[Stored records]
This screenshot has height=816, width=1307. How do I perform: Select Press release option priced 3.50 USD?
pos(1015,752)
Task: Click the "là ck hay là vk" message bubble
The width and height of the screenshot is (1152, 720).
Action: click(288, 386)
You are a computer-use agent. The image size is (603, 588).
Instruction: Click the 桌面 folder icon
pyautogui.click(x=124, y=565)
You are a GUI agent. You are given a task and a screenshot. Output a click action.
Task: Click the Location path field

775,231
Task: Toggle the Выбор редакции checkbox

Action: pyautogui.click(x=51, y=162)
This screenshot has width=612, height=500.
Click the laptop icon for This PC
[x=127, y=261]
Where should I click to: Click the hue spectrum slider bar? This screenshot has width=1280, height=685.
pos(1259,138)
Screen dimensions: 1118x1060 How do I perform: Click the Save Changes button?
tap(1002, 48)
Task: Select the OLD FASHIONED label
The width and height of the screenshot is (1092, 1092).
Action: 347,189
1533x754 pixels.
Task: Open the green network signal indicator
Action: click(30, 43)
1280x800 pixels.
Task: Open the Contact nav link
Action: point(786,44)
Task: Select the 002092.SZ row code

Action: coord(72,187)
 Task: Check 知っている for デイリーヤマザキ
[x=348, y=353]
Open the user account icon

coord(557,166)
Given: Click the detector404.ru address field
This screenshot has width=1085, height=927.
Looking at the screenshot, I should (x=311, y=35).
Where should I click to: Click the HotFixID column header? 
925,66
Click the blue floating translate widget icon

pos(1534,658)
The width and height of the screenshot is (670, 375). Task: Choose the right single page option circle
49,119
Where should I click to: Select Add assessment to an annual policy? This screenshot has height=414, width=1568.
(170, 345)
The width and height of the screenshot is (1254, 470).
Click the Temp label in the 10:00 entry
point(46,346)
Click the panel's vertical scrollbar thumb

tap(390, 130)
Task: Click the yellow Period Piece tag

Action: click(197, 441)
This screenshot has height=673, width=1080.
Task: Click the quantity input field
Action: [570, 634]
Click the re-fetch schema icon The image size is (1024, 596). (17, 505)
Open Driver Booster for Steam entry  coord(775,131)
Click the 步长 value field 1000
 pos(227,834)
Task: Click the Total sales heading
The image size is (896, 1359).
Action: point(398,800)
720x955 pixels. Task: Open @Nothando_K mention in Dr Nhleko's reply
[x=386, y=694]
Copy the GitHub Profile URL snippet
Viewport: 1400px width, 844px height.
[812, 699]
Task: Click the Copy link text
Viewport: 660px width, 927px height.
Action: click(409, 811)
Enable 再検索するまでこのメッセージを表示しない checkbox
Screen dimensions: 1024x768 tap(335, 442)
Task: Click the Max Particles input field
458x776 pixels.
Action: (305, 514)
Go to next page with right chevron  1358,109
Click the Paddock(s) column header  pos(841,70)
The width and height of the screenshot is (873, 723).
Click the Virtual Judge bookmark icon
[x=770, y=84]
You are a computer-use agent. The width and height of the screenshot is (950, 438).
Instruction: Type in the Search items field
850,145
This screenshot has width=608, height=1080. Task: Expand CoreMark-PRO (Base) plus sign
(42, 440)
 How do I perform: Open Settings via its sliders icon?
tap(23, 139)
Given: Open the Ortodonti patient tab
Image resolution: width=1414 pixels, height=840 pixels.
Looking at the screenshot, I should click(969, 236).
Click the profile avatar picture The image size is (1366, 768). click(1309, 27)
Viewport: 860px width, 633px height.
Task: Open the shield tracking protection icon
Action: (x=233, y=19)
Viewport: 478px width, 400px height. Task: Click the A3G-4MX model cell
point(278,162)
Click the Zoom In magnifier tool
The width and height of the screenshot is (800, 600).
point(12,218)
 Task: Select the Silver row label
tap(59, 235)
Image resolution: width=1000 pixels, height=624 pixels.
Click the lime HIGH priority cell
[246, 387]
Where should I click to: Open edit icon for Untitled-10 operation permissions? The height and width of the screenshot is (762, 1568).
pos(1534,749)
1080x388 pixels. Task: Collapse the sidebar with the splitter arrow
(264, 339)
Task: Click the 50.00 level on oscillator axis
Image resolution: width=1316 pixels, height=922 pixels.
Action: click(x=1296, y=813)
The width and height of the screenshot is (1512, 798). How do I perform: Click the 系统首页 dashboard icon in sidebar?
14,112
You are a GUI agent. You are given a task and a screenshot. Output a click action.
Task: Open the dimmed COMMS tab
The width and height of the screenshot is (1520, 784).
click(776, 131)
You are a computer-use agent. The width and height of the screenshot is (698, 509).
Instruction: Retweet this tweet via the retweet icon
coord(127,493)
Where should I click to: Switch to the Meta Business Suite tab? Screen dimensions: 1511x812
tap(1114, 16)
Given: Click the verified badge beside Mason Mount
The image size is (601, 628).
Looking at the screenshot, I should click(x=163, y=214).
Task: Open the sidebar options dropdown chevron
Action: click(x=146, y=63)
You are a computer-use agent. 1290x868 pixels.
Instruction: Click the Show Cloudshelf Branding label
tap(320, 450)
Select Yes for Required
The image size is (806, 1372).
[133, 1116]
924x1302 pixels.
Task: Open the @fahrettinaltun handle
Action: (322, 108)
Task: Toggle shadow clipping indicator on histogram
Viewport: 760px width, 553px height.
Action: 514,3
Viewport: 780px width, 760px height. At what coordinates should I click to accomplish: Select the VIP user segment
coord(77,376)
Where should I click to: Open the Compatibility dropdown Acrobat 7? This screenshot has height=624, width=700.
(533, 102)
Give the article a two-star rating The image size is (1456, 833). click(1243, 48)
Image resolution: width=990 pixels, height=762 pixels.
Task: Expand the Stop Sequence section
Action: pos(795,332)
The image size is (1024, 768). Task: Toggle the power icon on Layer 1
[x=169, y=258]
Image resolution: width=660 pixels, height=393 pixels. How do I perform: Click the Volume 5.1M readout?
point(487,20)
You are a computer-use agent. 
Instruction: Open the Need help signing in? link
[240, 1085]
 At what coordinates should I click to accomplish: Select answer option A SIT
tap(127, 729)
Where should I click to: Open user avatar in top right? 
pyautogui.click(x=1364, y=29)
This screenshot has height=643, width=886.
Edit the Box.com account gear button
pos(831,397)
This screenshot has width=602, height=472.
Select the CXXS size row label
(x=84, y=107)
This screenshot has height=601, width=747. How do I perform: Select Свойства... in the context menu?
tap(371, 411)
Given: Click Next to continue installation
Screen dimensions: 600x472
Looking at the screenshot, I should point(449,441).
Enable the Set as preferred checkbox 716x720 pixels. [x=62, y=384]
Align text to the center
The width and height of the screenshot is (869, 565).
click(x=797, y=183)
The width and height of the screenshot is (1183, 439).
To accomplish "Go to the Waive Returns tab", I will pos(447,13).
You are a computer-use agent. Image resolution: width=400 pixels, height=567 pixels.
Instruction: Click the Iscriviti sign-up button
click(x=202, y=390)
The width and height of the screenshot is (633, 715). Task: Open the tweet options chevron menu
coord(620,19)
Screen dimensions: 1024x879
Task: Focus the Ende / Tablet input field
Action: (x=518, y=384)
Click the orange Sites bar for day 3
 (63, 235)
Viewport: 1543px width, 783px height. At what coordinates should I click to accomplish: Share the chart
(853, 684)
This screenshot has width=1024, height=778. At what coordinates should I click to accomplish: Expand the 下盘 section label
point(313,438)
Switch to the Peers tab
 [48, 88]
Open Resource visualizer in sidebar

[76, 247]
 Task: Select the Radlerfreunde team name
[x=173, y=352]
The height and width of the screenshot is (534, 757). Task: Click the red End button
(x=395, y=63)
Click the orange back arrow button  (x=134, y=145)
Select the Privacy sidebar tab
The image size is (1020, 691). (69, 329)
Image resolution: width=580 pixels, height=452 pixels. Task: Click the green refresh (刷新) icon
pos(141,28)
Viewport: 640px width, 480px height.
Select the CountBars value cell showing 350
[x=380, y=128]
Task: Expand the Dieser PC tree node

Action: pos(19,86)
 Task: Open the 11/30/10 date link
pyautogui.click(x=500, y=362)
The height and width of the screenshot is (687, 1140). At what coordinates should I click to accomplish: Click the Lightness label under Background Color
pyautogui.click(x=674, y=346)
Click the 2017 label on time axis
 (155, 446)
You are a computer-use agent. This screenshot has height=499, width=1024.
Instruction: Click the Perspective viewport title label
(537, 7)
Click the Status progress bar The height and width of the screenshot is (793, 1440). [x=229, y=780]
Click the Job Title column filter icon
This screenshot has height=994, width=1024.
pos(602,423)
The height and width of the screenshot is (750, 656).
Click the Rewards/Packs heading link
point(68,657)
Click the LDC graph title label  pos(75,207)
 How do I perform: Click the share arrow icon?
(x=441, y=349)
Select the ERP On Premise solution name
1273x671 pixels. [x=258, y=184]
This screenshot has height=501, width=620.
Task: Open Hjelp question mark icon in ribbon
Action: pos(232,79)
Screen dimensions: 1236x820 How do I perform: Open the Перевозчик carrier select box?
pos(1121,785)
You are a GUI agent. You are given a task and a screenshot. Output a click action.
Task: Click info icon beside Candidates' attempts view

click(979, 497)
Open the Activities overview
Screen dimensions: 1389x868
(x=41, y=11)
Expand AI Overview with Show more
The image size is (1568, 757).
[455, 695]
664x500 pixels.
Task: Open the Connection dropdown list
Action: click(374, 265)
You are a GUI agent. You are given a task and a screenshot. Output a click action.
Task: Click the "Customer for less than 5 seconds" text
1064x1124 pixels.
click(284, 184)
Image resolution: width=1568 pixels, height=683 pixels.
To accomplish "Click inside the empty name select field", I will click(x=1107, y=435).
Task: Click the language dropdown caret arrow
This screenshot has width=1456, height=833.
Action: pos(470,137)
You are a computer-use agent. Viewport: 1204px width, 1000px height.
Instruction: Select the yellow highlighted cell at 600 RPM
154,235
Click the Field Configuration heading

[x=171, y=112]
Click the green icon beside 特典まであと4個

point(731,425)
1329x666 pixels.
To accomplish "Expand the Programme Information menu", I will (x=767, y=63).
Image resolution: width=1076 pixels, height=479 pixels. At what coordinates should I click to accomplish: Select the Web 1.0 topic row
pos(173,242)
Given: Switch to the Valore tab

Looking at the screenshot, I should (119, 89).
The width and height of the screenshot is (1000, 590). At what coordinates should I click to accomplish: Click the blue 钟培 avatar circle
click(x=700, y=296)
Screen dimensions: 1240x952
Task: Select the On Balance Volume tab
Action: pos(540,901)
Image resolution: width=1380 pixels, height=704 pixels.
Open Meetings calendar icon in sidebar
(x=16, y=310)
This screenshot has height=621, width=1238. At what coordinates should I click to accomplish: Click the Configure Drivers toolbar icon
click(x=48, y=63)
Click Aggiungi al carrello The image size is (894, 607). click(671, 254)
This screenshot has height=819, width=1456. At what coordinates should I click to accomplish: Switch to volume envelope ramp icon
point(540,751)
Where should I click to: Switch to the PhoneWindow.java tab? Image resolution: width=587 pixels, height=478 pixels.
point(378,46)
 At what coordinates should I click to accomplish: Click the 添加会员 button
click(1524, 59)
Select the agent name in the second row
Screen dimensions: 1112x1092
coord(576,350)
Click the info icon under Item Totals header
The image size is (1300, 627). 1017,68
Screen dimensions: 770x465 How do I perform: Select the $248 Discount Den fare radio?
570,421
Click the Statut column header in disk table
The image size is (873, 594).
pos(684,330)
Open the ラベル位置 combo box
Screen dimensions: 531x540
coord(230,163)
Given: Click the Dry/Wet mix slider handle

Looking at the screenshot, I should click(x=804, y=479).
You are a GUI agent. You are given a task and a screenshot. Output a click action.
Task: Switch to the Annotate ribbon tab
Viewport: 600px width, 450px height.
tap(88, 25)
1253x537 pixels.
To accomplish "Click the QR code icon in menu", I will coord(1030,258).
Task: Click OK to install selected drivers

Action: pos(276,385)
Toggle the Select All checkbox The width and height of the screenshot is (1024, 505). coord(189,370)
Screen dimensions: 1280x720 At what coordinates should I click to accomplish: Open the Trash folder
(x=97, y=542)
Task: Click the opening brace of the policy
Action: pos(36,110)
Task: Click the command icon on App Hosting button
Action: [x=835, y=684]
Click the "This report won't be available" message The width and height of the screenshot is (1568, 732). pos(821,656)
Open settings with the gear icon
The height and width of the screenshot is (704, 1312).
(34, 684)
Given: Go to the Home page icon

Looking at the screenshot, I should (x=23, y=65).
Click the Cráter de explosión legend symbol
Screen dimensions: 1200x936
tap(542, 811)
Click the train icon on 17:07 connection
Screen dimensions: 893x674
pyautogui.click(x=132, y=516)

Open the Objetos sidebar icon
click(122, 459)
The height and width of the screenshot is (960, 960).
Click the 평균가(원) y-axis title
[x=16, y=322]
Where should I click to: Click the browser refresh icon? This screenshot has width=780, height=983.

## Task statement
Both end lines included, restate word for word the lines above from the line with "How do I perform: Click the share" to the line with "Task: Click the language dropdown caret arrow", and nothing else.

## Solution to this problem
 How do I perform: Click the share arrow icon?
(x=441, y=349)
Select the ERP On Premise solution name
1273x671 pixels. [x=258, y=184]
This screenshot has height=501, width=620.
Task: Open Hjelp question mark icon in ribbon
Action: pos(232,79)
Screen dimensions: 1236x820 How do I perform: Open the Перевозчик carrier select box?
pos(1121,785)
You are a GUI agent. You are given a task and a screenshot. Output a click action.
Task: Click info icon beside Candidates' attempts view

click(979, 497)
Open the Activities overview
Screen dimensions: 1389x868
(x=41, y=11)
Expand AI Overview with Show more
The image size is (1568, 757).
[455, 695]
664x500 pixels.
Task: Open the Connection dropdown list
Action: click(374, 265)
You are a GUI agent. You are given a task and a screenshot. Output a click action.
Task: Click the "Customer for less than 5 seconds" text
1064x1124 pixels.
click(284, 184)
Image resolution: width=1568 pixels, height=683 pixels.
To accomplish "Click inside the empty name select field", I will click(x=1107, y=435).
Task: Click the language dropdown caret arrow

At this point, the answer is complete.